Building cultures of legality: a long term analysis of colonial commissions

What were the underlying practices and anxieties of colonial lawmaking?

Duration
2018 - 2022
Partners

This research project takes up the complex task of understanding the process of law-making in a colonial society where legal pluralities were the norm. It analyses the development of ideas about ‘sovereignty’ and ‘just rule’ through the lens of colonial commissions of inquiry, and traces the encounters and underlying anxieties of the lawmaking process.

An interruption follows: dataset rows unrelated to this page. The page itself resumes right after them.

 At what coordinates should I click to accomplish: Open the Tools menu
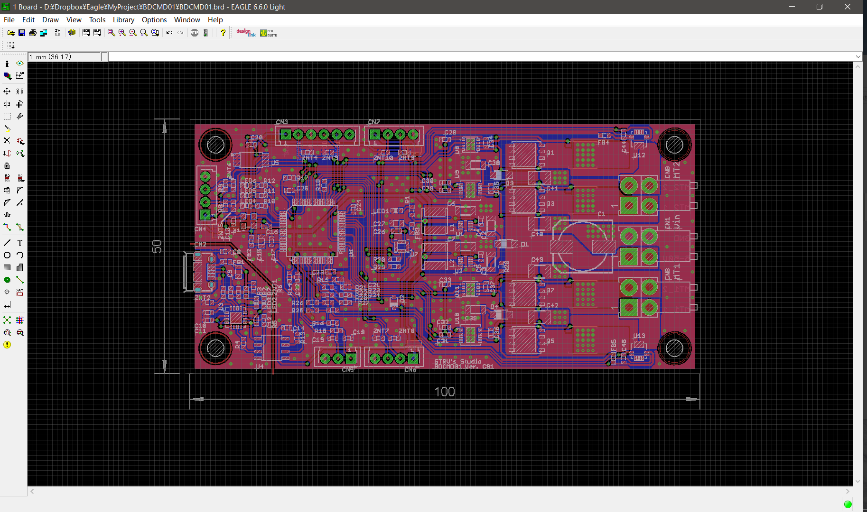coord(97,20)
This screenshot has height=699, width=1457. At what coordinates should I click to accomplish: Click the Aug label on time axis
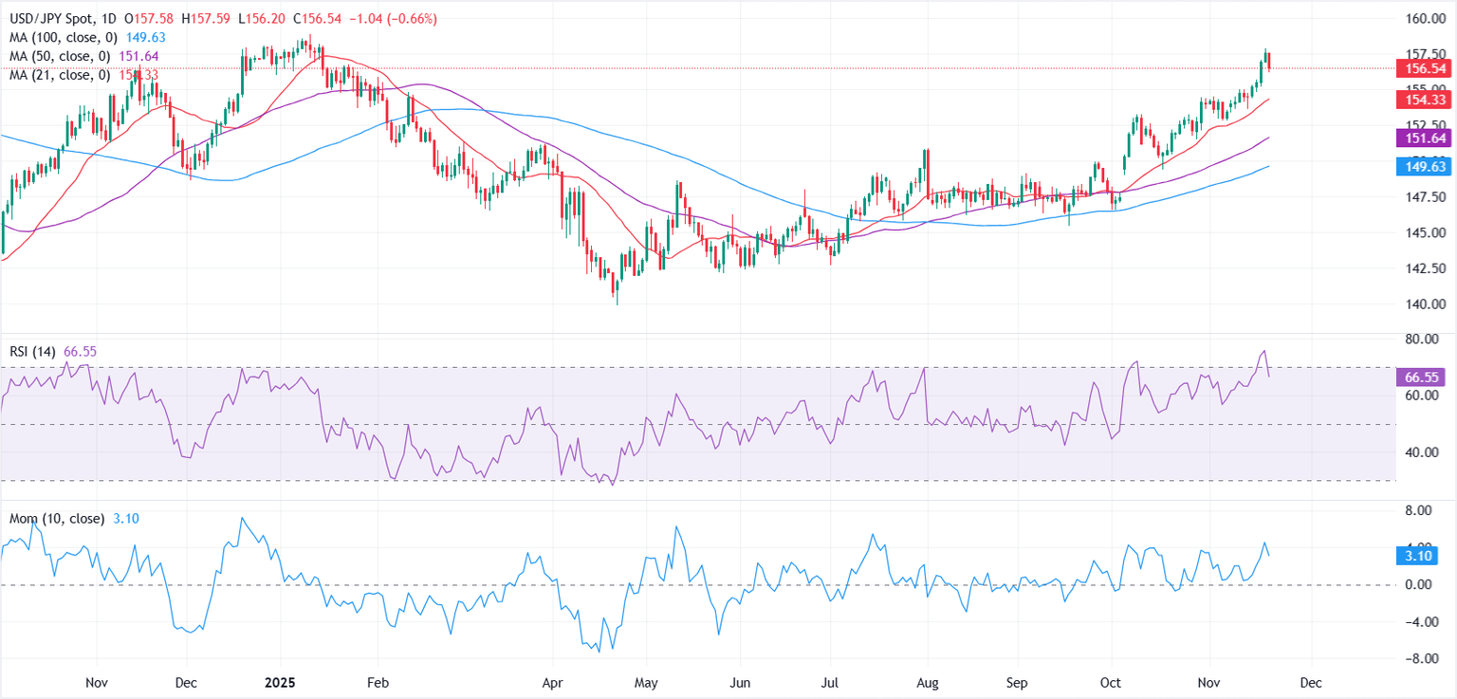click(929, 682)
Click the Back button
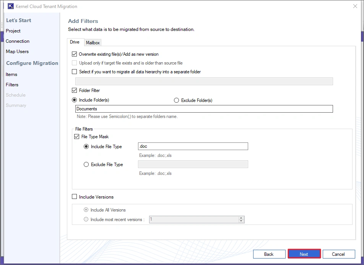 coord(269,254)
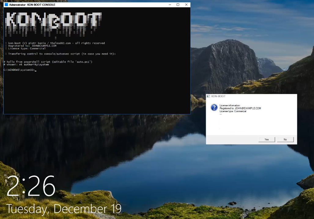
Task: Focus the C:\WINDOWS\system32> command prompt line
Action: (x=20, y=70)
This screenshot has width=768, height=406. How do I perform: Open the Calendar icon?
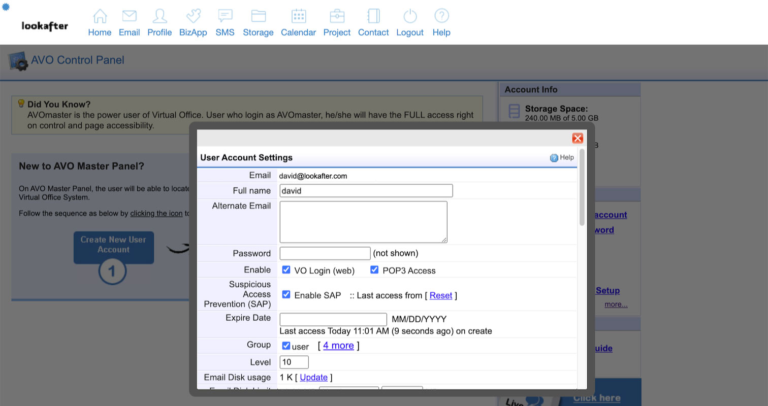[298, 16]
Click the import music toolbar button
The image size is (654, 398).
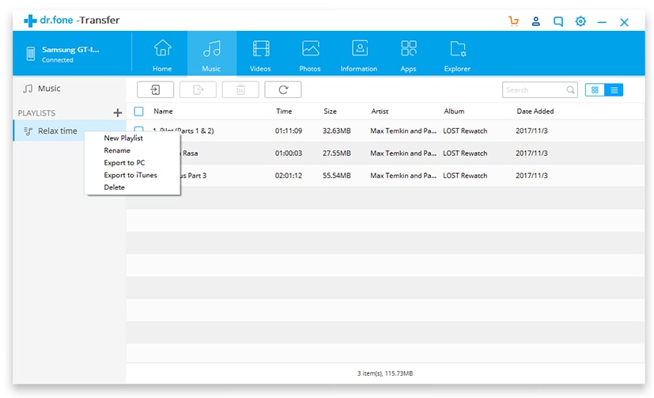(x=155, y=89)
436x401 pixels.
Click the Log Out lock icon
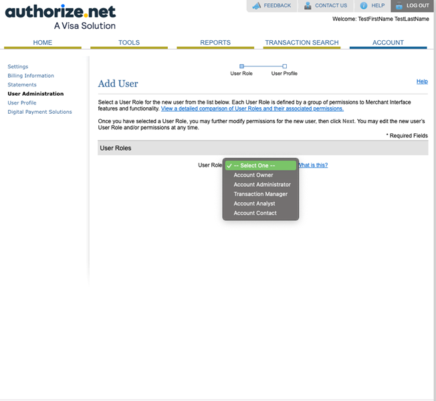(x=399, y=5)
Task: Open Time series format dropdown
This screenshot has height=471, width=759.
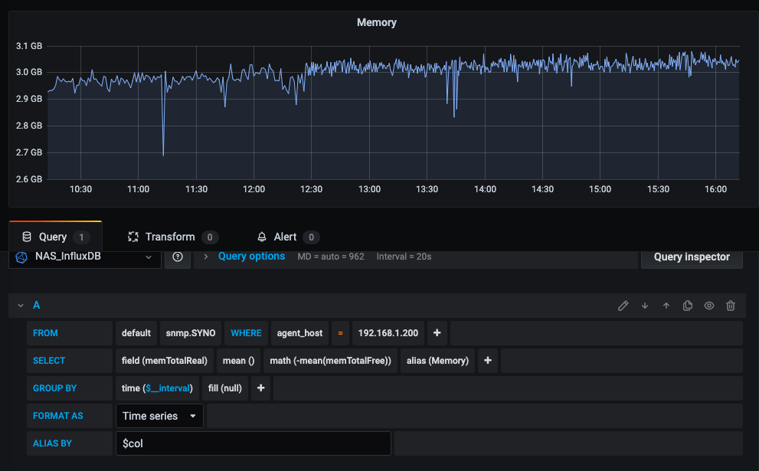Action: 159,416
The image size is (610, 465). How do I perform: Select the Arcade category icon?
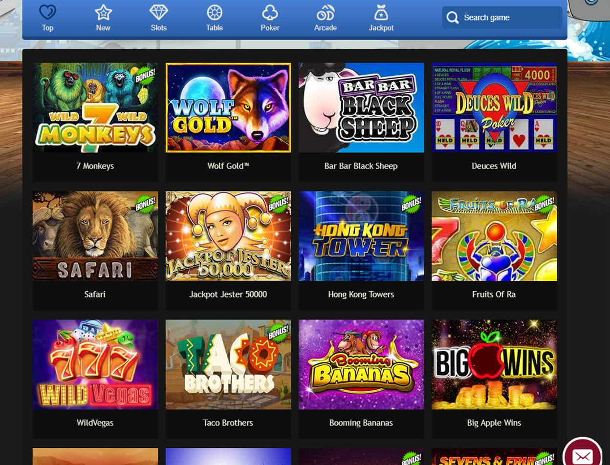[326, 12]
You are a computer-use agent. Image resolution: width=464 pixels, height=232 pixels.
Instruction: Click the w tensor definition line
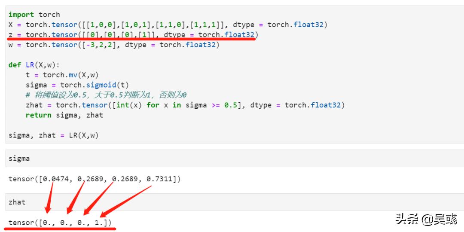[x=114, y=45]
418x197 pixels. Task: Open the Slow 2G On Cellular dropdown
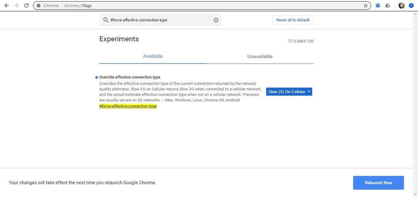tap(289, 92)
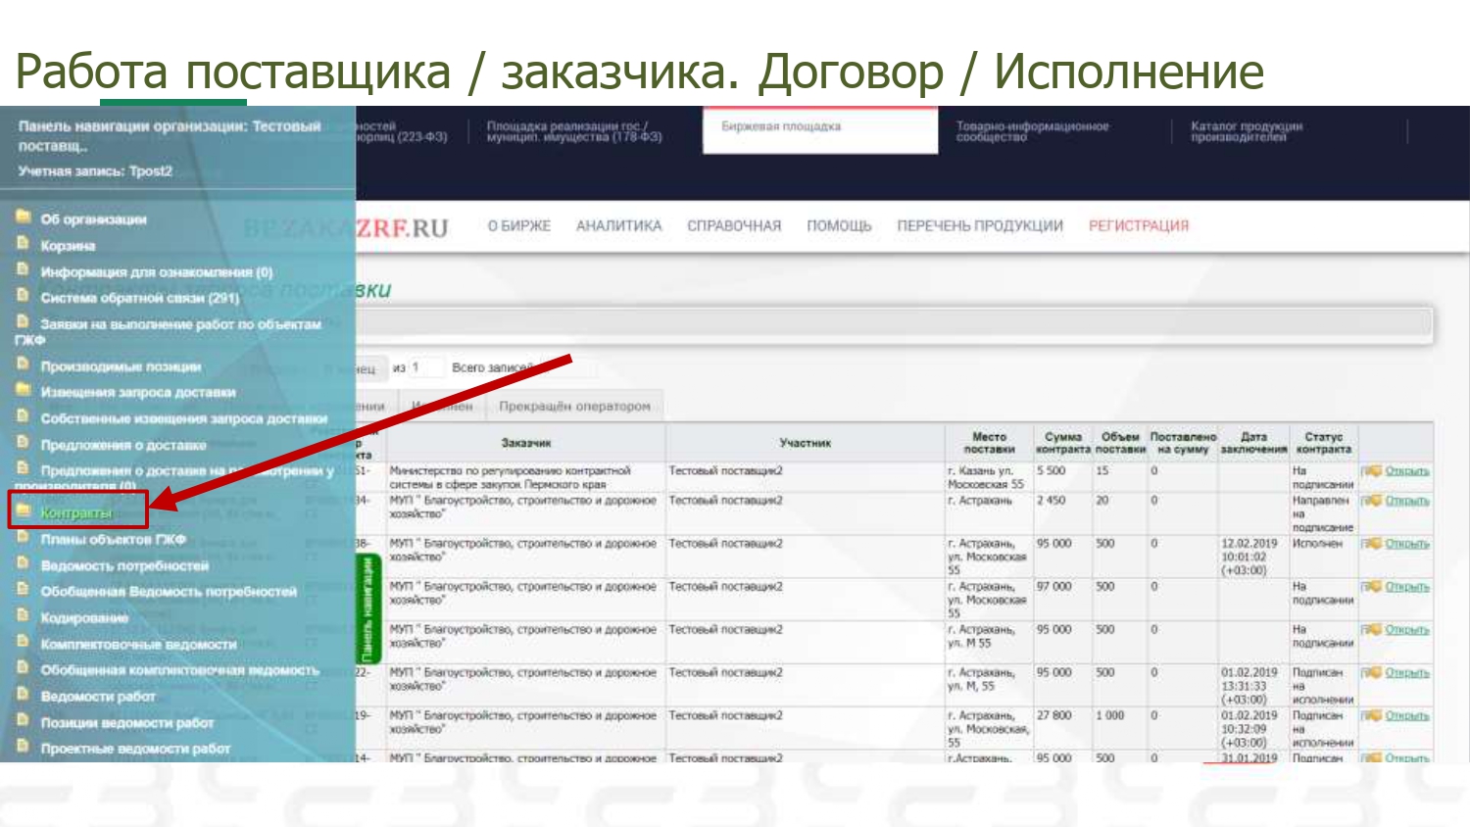Open Система обратной связи (291) in the sidebar
The width and height of the screenshot is (1470, 827).
pos(139,298)
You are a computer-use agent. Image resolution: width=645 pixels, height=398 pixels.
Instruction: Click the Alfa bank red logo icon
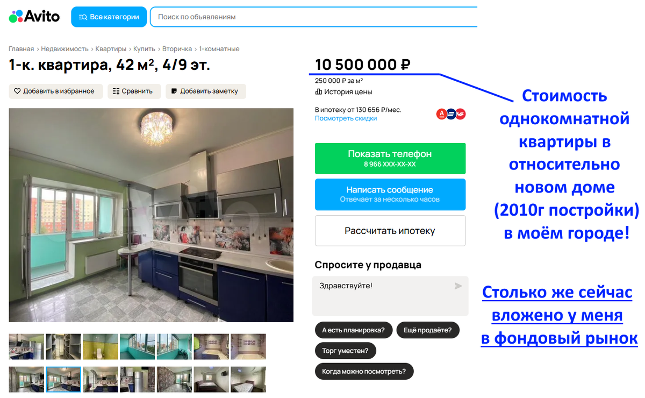(441, 114)
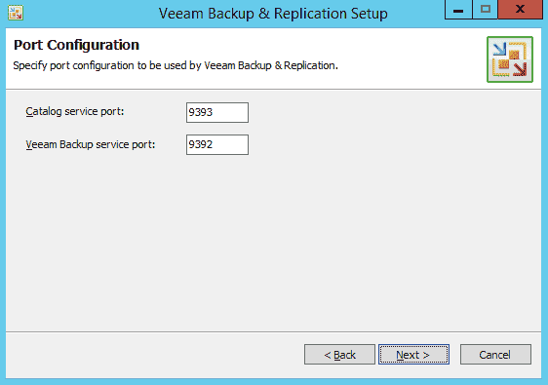Screen dimensions: 548x385
Task: Close the setup window with the X button
Action: tap(520, 10)
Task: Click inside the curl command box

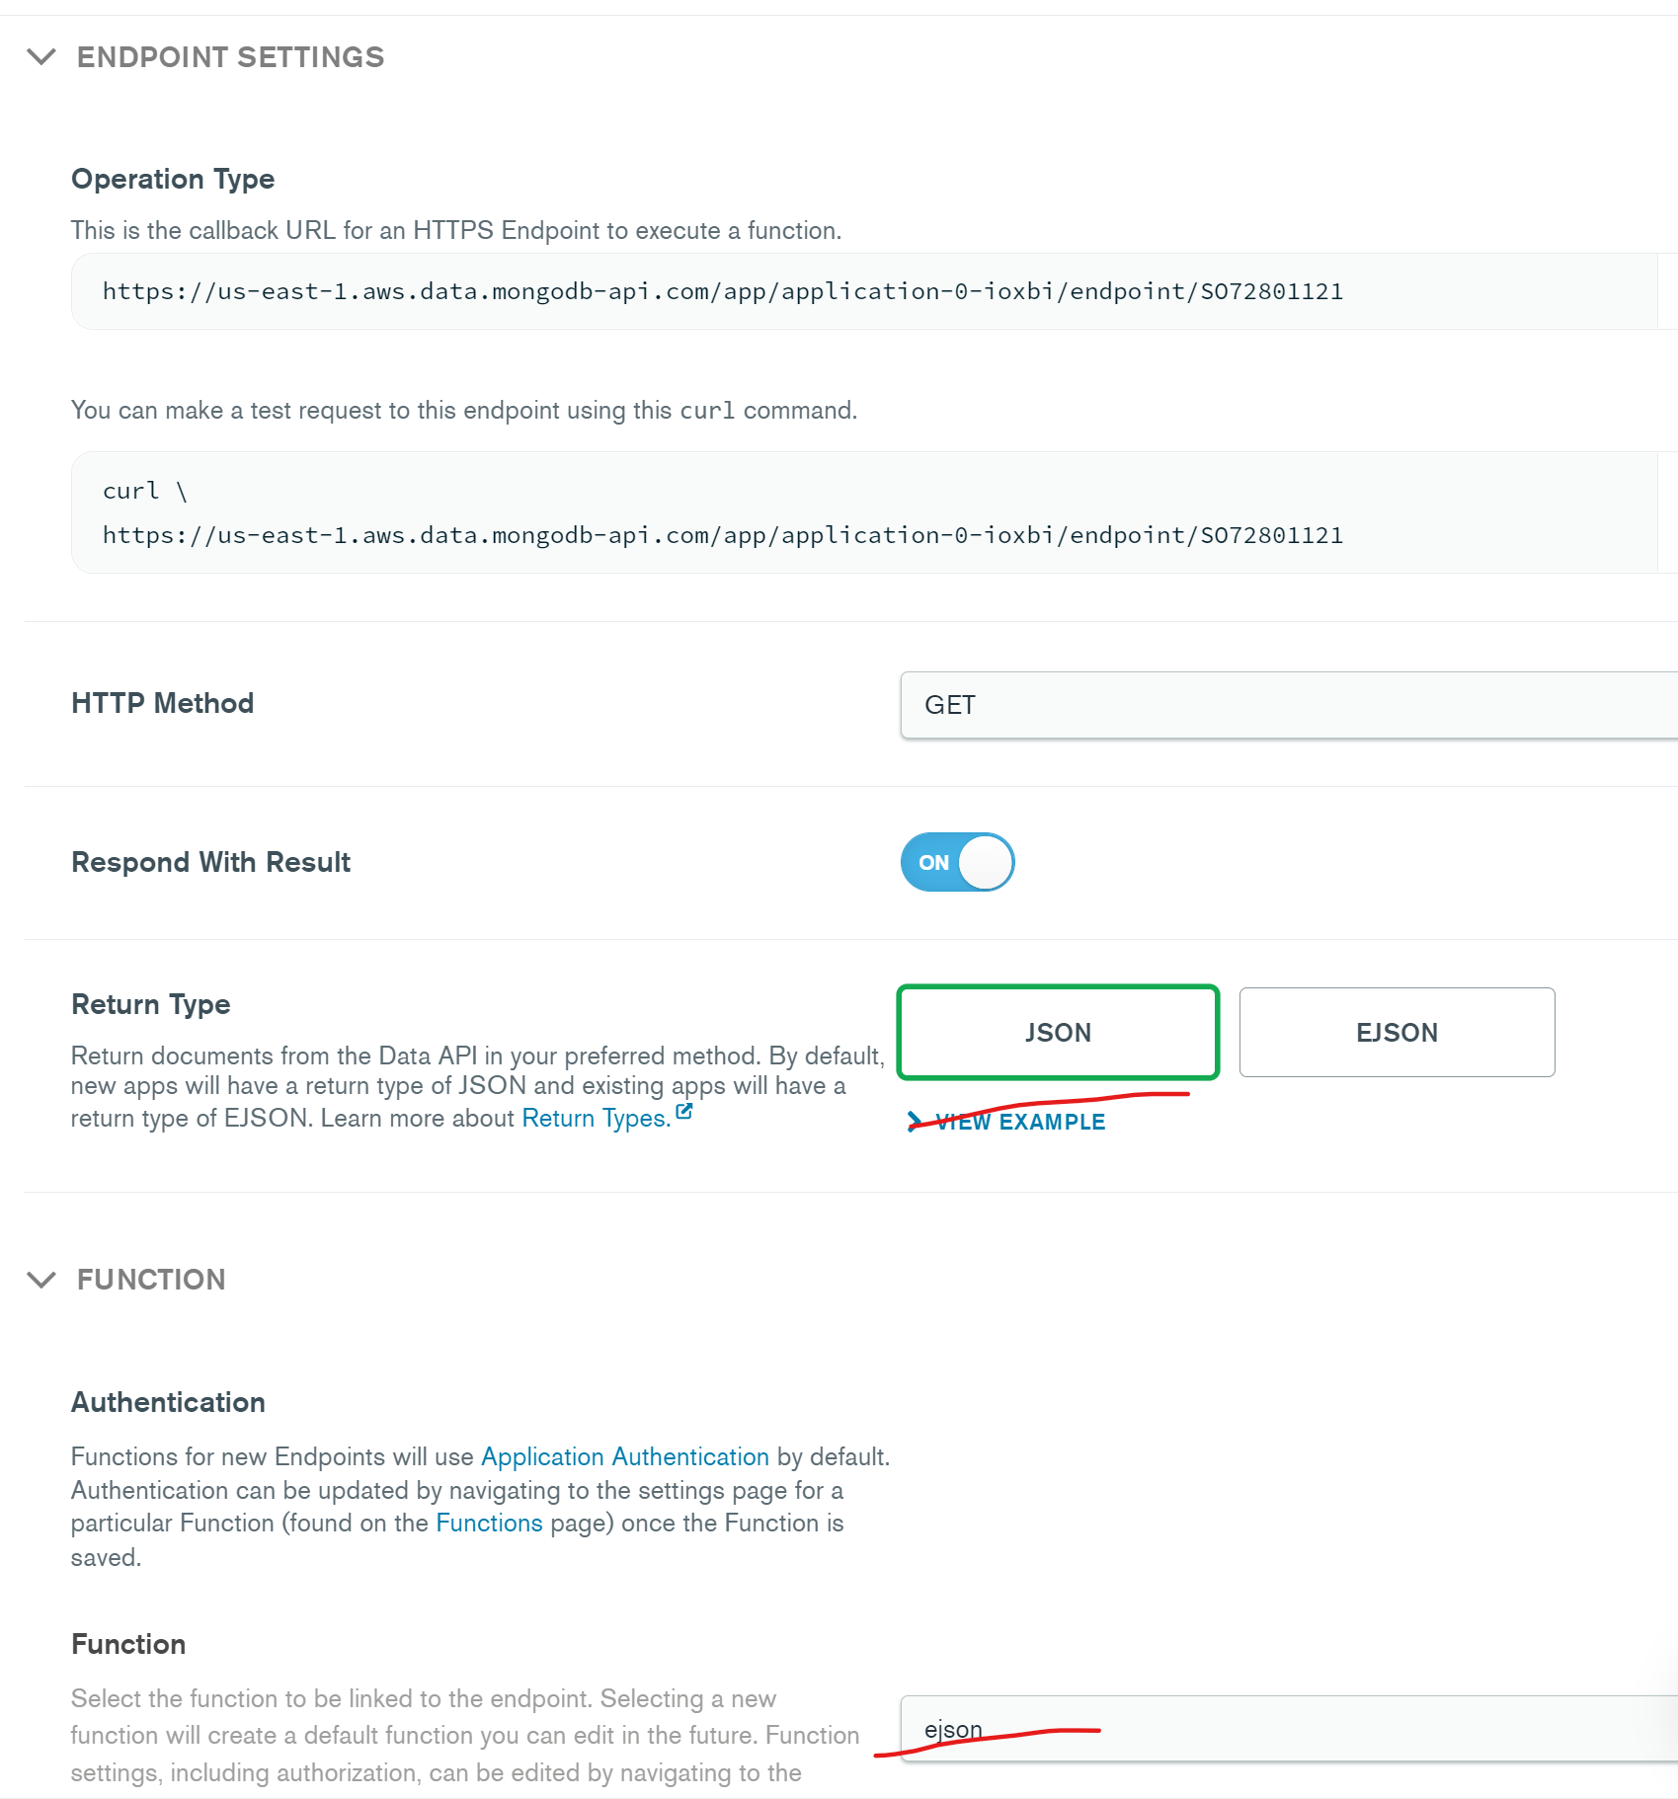Action: coord(721,512)
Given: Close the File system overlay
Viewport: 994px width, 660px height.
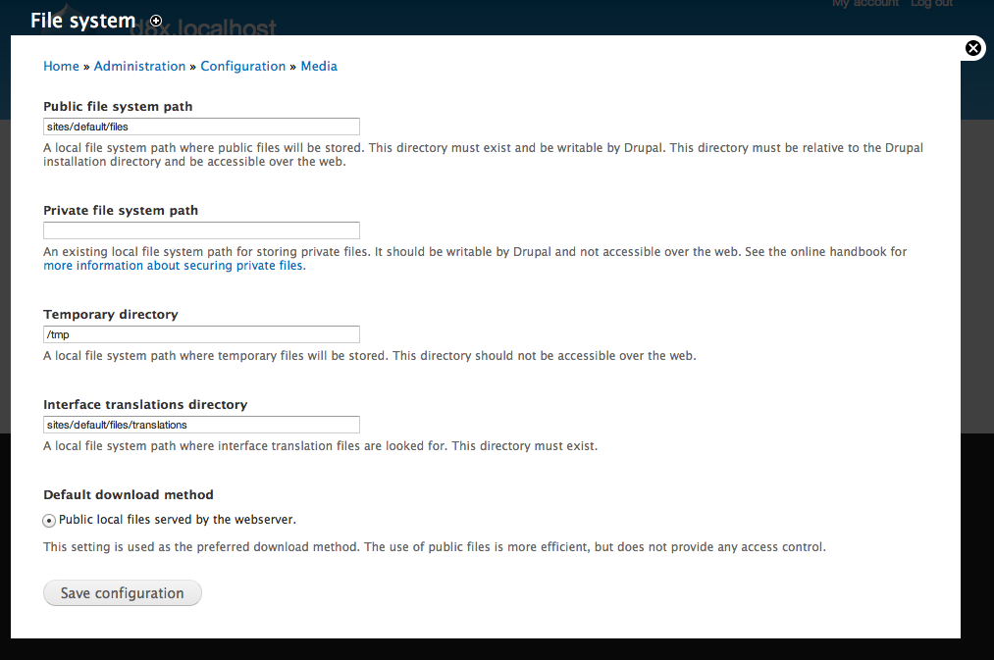Looking at the screenshot, I should coord(972,48).
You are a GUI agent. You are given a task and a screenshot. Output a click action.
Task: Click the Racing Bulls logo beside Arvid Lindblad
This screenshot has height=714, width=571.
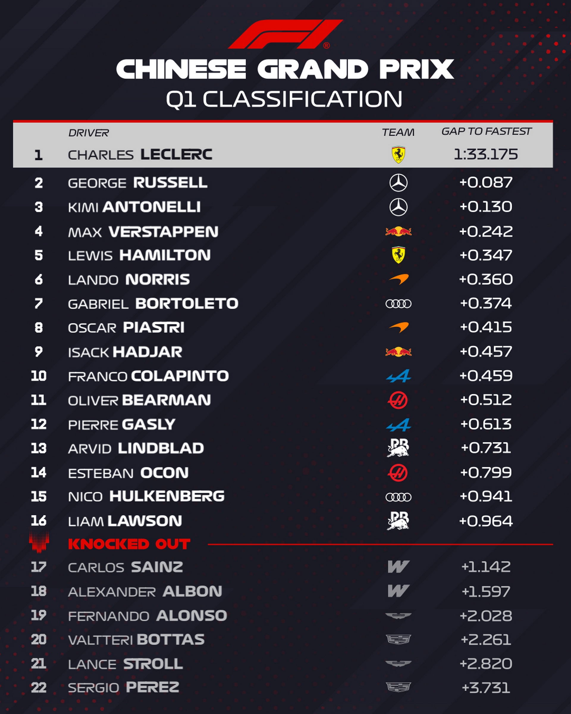pyautogui.click(x=398, y=448)
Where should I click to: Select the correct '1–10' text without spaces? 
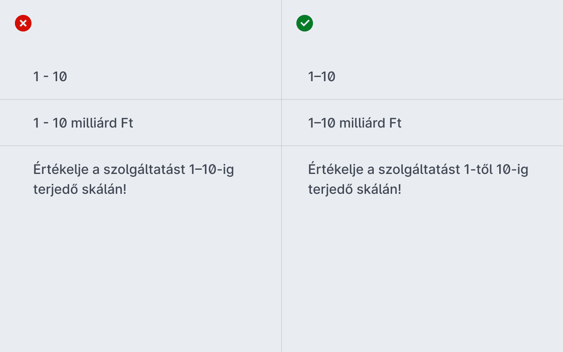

As John Comaroff has argued, the best way to understand what colonialism entailed is through studying the cultures of legality that constituted colonialism. I focus on the process of the production of eighteenth and nineteenth-century ordinances that were issued from the office of the Governor General in Batavia. These ordinances were very diverse and range from instructions for tax farming to the issue of travel passes or criminal punishments. When lawmaking arose out of local issues, as was frequently the case, it was often preceded by a commission of inquiry, composed of prominent colonial officials. Such commissioners would travel down to the specific locality to draw up advise.

Through the compelling example of the so-called pauper commission in the 1860s, Ann Stoler has shown how important it is to understand the work of these commissions in the making of colonial culture. The daily reality of commissions that I study reveals a responsive process of lawmaking that more often than not resulted from practical problems, local tensions and lack of knowledge, which the law had to solve. I explore to what extent the self-image and colonial prejudices contained in the process of lawmaking influenced the institutional memory of colonial institutions in Asia and, subsequently, the political world in the Netherlands.